Vor diesem Hintergrund erhebt die Kinderkommission im Interesse der betroffenen Kinder und Jugendlichen sowie deren Familien gegenüber den politisch Verantwortlichen und allen zuständigen Stellen folgende Forderungen zur Verbesserung der strukturellen und finanziellen Situation von Fachkräften und Ehrenamtlichen in der Hospiz- und Palliativarbeit für Kinder und Jugendliche:

  • Sicherstellung palliativer und hospizlicher Betreuung von Kindern und Jugendlichen und deren Familien bereits ab Diagnosestellung.
  • Individuelle, multiprofessionelle palliative und hospizliche Betreuung über den gesamten Krankheitsprozess. Dies schließt auch den Tod und die Trauerphase mit ein.
  • Verbesserung der Situation der haupt- und ehrenamtlich Tätigen.

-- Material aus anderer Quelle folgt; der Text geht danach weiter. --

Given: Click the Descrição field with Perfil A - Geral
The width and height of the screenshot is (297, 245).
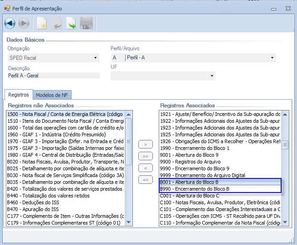Looking at the screenshot, I should pos(54,76).
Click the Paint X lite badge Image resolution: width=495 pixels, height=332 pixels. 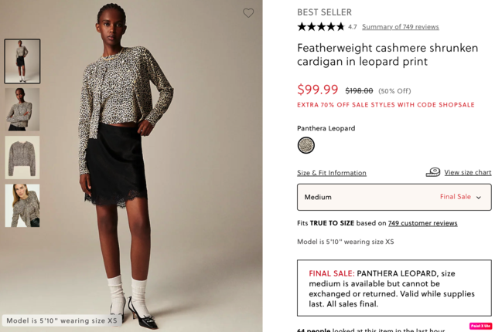click(x=480, y=326)
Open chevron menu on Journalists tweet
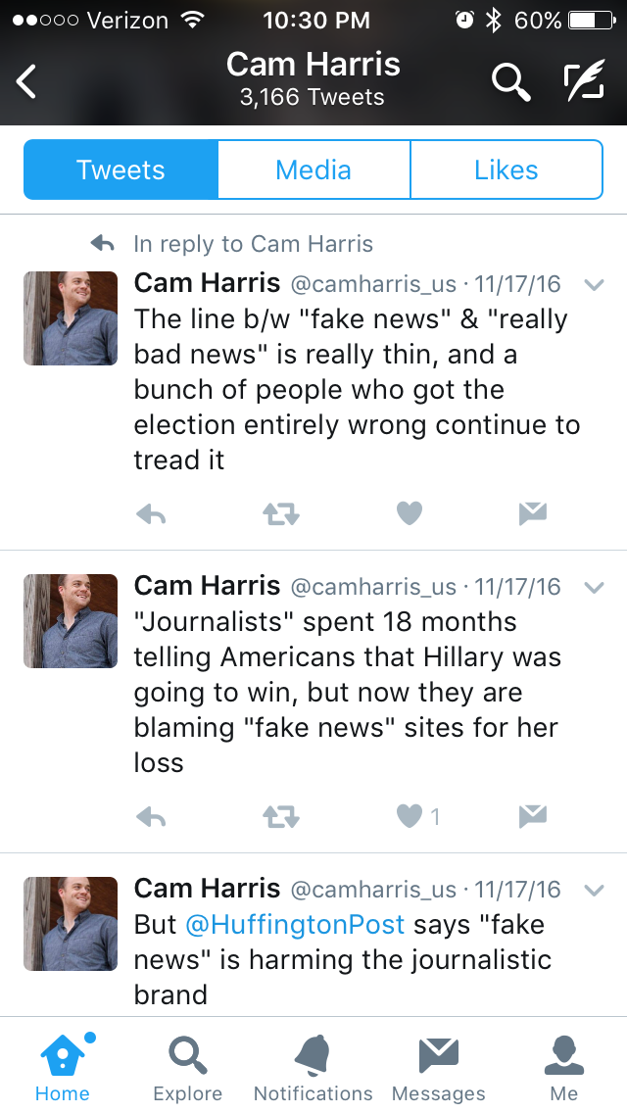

  • Stärkung der Selbstbestimmung und der gesellschaftlichen Teilhabe von Kindern und Jugendlichen mit lebensverkürzenden Erkrankungen. Kinder und Jugendliche sind altersgerecht über ihre Diagnose aufzuklären und in die Therapieplanung miteinzubeziehen. Die psychologische Versorgung soll nach Bedarf unbürokratisch und zeitnah ermöglicht werden.
  • Zielgruppenspezifische Verbesserung von Informations- und Beratungsangeboten für betroffene Familien, auch wenn die Eltern lebensverkürzend erkrankt sind.
  • Stärkung und Entlastung des Ehrenamts in der Hospiz- und Palliativarbeit für Kinder und Jugendliche. Die ehrenamtliche Beteiligung darf nicht zwingende Voraussetzung für familienentlastende Leistungen sein.
  • Stärkung der ehrenamtlichen Verbandsarbeit durch entsprechende bundesgesetzliche Regelung, u.a. in der Finanzierung.
  • Sicherstellung einer bayernweit flächendeckenden Versorgung mit stationären und ambulanten Angeboten der Hospiz- und Palliativversorgung für Kinder und Jugendliche. Ermittlung und regelmäßige Prüfung des tatsächlichen Bedarfs.
  • Erhalt des gesellschaftlichen Solidarvertrags, keine Gewinnorientierung und kein Wettbewerb im Bereich der Hospiz- und Palliativarbeit für Kinder und Jugendliche, auch im Neugeborenenbereich.
  • Sicherstellung sowie regelmäßige Evaluierung einer auskömmlichen Finanzierung als Regelleistung der Krankenkassen:
    – der ambulanten Kinderhospizarbeit durch Abschluss einer eigenen Rahmenvereinbarung (analog der Rahmenvereinbarung zur stationären Kinderhospizversorgung),
    – der stationären Hospizleistungen für Kinder und Jugendliche durch entsprechende bundesgesetzliche Regelungen
    – die gesetzlich vorgesehenen Kostendeckungsgrade sind in der Praxis zwingend zu erreichen und einzuhalten,
    –  fachlich fundierter Supervision für haupt- und ehrenamtlich Tätige in Kinderhospizdiensten und im Krankenhaus, stärkere Fokussierung auf das Thema psychische Gesundheit in der Ausbildung und im Arbeitsalltag,
    –  von psychosozialer Arbeit, wie z.B. Krisenintervention nach Diagnosestellung, in Kliniken durch Fachkräfte,
    –  von spezialisierter Angehörigen- und Pflegeberatung in der Kinderhospiz- und Palliativarbeit,
    –  von individueller reha- und sozialmedizinischer Nachsorge.
  • Verankerung in der Ausbildung und Schulung der Kommunikationstechniken und -fähigkeiten für Studierende und Auszubildende der in der Versorgung von Kindern und Jugendlichen mit lebensverkürzenden Erkrankungen beteiligten Berufsgruppen (z.B. Medizin, Psychologie, Sozialpädagogik, Theologie) hinsichtlich der „Überbringung schlechter Nachrichten“.
  • Unterstützung von Initiativen zur psychischen Stärkung und Stabilisierung der kranken Kinder und Jugendlichen, wie z.B. die Angebote der „KlinikClowns Bayern e.V.“ oder Projekte wie „Wünschewagen“ und wertschätzende Anerkennung als systemrelevant.